# TASK DESCRIPTION
This exercise calls for every line of the data below with the string "category" in it.

# SUPPLIED DATA
= Beginning of Section =
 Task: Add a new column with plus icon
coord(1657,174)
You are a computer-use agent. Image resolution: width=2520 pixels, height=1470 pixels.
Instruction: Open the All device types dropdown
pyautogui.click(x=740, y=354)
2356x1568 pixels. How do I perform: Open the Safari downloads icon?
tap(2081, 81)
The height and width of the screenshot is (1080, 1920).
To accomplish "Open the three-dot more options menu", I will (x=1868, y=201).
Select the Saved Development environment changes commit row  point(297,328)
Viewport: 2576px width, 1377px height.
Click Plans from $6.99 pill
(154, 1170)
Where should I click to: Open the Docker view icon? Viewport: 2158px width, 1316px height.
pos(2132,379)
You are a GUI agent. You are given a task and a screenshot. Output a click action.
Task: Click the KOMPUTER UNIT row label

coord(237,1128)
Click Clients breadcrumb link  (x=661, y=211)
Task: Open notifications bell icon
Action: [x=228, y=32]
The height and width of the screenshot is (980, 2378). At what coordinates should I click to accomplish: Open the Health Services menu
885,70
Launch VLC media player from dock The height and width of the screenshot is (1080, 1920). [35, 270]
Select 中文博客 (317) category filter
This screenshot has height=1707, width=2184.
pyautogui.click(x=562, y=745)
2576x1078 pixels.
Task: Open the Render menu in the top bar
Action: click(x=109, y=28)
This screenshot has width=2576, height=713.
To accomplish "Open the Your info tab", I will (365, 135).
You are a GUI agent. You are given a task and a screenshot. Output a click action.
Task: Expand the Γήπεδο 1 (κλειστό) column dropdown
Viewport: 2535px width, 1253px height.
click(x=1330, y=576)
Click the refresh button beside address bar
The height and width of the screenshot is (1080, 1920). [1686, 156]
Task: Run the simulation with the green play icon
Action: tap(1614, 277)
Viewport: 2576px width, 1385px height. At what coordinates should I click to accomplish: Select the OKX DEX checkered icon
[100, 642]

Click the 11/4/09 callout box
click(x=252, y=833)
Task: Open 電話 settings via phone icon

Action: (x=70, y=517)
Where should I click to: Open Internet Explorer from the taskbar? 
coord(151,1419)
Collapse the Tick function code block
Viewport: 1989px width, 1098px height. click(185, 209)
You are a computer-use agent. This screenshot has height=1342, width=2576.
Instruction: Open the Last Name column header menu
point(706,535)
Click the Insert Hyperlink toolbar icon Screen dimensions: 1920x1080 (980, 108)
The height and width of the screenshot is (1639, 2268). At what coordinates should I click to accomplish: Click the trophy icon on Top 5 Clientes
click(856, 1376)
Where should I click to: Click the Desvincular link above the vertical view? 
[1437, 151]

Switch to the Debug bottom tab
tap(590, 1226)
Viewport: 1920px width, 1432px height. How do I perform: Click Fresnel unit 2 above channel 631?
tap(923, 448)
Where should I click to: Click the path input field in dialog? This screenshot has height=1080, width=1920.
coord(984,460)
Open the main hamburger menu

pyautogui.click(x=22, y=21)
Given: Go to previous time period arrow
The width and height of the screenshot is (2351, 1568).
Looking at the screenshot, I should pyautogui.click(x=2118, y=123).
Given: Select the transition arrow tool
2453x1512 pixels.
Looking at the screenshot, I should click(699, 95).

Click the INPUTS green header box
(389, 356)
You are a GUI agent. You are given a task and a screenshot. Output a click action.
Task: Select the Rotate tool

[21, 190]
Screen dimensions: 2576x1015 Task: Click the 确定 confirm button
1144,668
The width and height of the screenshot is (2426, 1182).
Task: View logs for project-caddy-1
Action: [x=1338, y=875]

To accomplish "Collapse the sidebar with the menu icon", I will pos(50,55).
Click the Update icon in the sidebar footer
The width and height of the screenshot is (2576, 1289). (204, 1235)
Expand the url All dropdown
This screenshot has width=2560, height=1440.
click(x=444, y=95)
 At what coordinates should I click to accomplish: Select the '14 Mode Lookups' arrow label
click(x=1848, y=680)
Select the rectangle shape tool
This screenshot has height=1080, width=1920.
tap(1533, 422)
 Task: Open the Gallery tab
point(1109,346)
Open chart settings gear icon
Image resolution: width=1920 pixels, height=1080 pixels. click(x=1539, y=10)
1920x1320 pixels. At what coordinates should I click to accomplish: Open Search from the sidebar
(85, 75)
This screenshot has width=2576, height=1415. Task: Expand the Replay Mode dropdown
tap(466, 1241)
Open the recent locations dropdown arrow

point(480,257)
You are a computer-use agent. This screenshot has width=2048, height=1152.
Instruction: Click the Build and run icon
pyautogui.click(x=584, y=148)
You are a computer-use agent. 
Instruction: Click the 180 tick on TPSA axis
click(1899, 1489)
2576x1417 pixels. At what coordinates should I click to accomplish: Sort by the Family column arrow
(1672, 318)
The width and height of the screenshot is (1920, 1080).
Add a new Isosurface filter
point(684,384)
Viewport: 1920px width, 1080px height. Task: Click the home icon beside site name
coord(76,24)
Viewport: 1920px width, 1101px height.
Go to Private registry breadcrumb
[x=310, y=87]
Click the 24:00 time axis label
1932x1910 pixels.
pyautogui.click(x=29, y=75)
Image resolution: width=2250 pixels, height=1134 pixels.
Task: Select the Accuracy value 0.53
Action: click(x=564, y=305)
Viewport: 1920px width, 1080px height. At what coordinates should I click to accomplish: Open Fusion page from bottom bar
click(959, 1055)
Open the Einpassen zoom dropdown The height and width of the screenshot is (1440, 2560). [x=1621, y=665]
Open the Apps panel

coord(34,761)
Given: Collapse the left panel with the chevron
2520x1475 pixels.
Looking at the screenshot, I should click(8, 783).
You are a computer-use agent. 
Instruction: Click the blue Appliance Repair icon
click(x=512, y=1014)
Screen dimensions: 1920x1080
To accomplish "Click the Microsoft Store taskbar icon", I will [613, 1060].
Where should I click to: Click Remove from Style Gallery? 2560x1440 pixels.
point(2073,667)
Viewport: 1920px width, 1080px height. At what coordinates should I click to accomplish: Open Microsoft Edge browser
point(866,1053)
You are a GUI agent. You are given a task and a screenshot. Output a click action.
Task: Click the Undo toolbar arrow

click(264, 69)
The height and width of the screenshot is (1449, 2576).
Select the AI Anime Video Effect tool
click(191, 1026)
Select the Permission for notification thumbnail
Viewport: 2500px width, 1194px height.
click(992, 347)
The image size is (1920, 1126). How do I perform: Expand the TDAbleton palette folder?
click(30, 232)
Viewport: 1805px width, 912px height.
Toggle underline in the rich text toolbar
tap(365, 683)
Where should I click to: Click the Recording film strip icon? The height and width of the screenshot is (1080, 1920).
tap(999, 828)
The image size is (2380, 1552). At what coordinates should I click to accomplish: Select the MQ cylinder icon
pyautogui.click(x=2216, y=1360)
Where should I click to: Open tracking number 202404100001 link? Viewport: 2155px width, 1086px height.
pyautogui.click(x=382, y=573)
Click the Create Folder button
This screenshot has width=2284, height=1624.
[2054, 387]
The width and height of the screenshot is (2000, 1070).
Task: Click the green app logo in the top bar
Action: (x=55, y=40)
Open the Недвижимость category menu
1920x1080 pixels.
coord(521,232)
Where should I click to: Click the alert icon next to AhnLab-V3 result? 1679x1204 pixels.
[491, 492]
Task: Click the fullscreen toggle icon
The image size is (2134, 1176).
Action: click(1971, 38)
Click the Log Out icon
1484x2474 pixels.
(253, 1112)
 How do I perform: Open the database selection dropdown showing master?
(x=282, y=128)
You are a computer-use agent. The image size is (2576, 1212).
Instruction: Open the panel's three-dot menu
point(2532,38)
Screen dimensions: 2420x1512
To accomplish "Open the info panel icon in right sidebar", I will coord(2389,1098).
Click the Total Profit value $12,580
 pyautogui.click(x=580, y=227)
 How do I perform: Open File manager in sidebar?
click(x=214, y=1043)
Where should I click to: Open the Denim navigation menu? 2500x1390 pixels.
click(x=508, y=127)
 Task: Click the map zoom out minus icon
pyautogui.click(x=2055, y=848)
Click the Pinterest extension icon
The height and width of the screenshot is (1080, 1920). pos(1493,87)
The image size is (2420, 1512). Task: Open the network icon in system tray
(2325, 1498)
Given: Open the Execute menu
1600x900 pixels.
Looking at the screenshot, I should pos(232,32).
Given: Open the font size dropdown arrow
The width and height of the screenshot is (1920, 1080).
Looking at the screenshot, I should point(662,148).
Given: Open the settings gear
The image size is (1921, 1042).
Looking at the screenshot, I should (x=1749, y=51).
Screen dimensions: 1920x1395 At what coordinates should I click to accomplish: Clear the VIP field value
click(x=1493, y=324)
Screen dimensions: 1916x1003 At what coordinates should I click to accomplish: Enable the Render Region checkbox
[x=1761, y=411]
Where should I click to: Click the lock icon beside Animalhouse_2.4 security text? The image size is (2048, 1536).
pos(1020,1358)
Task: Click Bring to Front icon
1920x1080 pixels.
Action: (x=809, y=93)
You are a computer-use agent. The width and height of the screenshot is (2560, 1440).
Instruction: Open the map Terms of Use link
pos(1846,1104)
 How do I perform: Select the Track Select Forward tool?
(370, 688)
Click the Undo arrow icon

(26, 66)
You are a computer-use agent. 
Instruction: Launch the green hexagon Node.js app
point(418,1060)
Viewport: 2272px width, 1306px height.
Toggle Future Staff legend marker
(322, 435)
= End of Section =
# EXERCISE RESPONSE
Select 中文博客 (317) category filter
Open the Недвижимость category menu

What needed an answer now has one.